Eight of the world’s 14 highest peaks — yes, including the very tallest, Mt. Everest — are located in Nepal. Although about 75 percent of the country is mountainous, you can also find temperate forests and flatland plains ecosystems.
Notable fauna in Nepal include Bengal tigers, one-horned rhinos, clouded leopards, red pandas, wild yaks, several species of monkeys and Himalayan wolves.
More than 80 percent of Nepalese identify with Hinduism, making it the country with the highest percentage of Hindus.
The largest temple in Nepal is Pashupatinath, which is dedicated to Hindu god Shiva. Located in Kathmandu and abundant with monkeys, Pashupatinath comprises 518 buildings and structures. The age of the temple is undetermined, but some say it goes back to 400 B.C. Open-air cremation ceremonies occur at Pashupatinath regularly, and the remains of the bodies are sent along the holy Bagmati River that runs through the compound.

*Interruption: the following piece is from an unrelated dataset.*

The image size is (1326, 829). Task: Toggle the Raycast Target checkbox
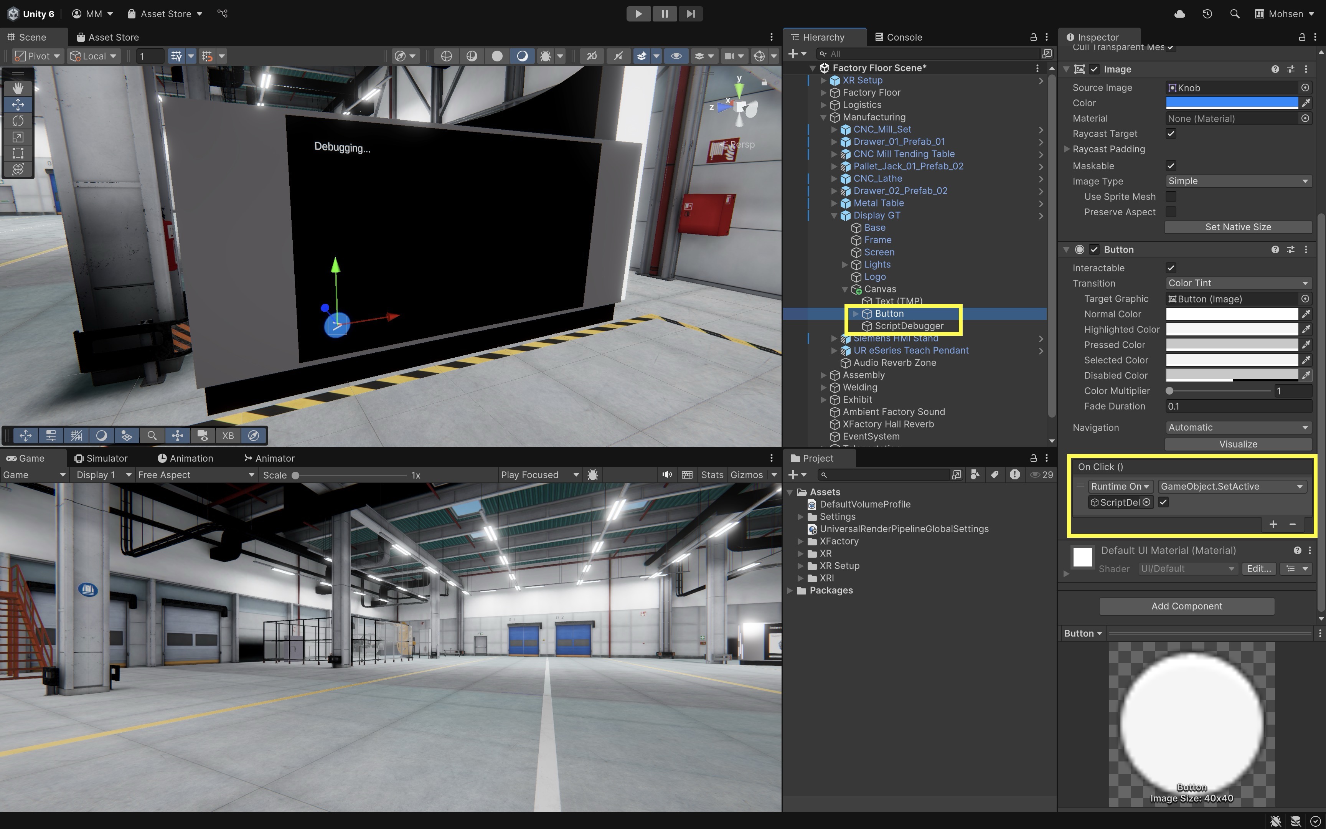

Since cows are holy for Hindus, it is a crime to kill a cow in Nepal. Eating beef is not illegal, however.
Nepali, a derivative of Sanskrit, is the official language of Nepal. The traditional greeting is “namaste,” a word familiar to yoga practitioners the world over.
In Nepal, people bestow blessings to guests and loved ones by putting a tika on their forehead. A mixture of vermillion powder, yogurt and rice — or sometimes just the powder and water, a tika gives health and good fortune to the wearer. Tikas are common during festivals like Dashain and Tihar.

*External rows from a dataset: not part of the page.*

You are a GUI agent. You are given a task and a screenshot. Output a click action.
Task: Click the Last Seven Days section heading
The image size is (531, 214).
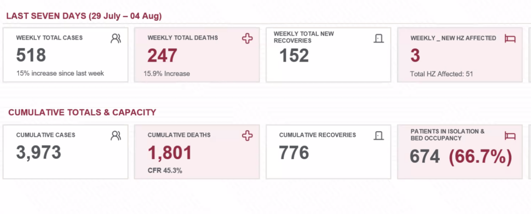tap(84, 16)
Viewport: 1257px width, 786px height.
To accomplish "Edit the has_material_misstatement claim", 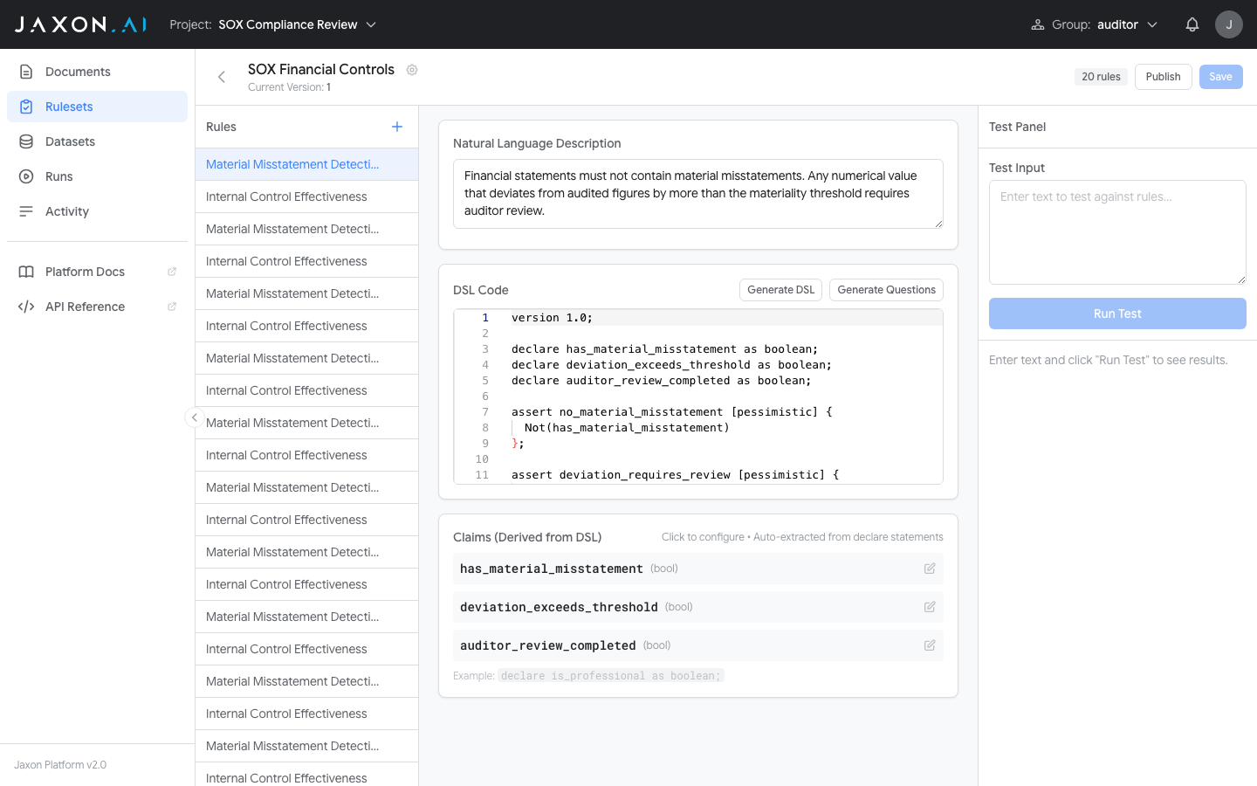I will pos(930,569).
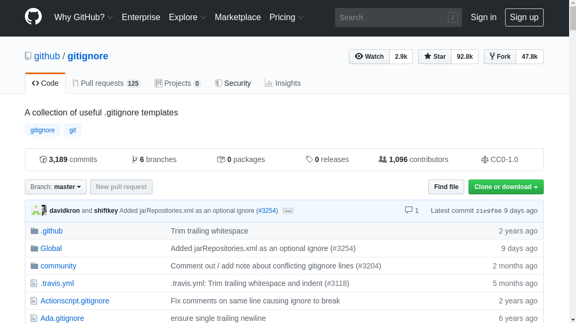
Task: Click the .github folder icon
Action: point(34,230)
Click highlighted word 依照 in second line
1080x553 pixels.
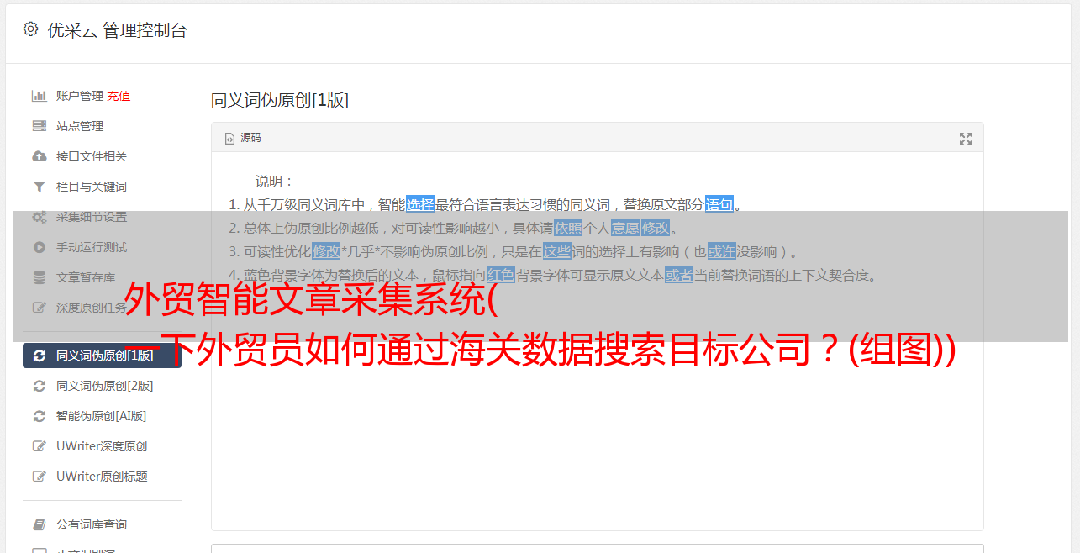pos(568,228)
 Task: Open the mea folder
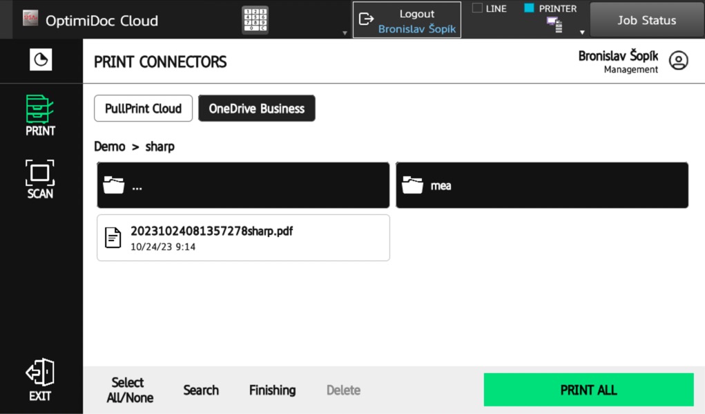pos(541,185)
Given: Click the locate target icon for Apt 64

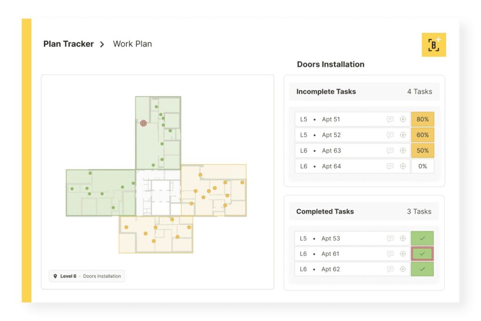Looking at the screenshot, I should (403, 166).
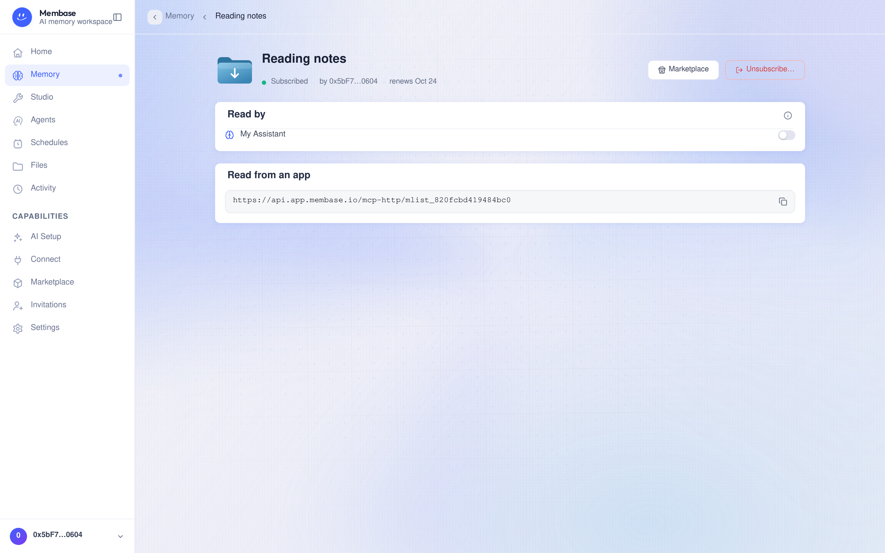Click the Memory breadcrumb link
The height and width of the screenshot is (553, 885).
180,16
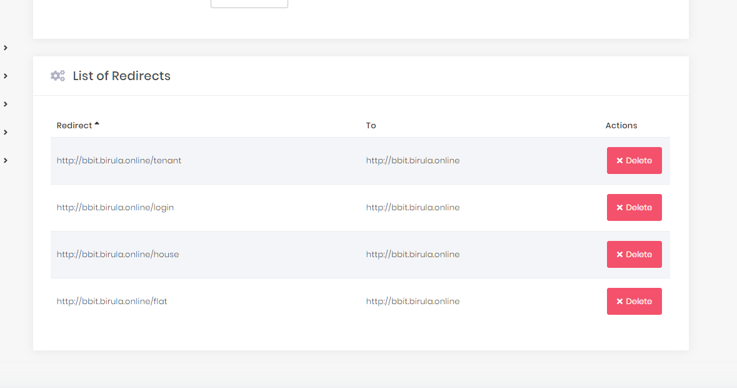Select the bbit.birula.online/house redirect URL
Screen dimensions: 737x388
click(x=118, y=254)
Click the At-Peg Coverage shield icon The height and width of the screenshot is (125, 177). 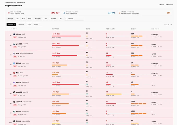click(x=119, y=13)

Men in Nepal sometimes wear Dhaki topis, or brimless, fabric hats. A symbol of Nepalese nationality, the hat got its name from fabric that used to be imported from the capital of Bangladesh. They gained popularity in the 1950s, when King Mahendra insisted that men wear a Dhaki topi in photographs for official government documents like passports.
A linge ping is a giant swing constructed from bamboo and rope that is traditionally built during the festival Dashain. Although less common now, they can still be found during the festival in rural areas, where there’s more space to build and enjoy them.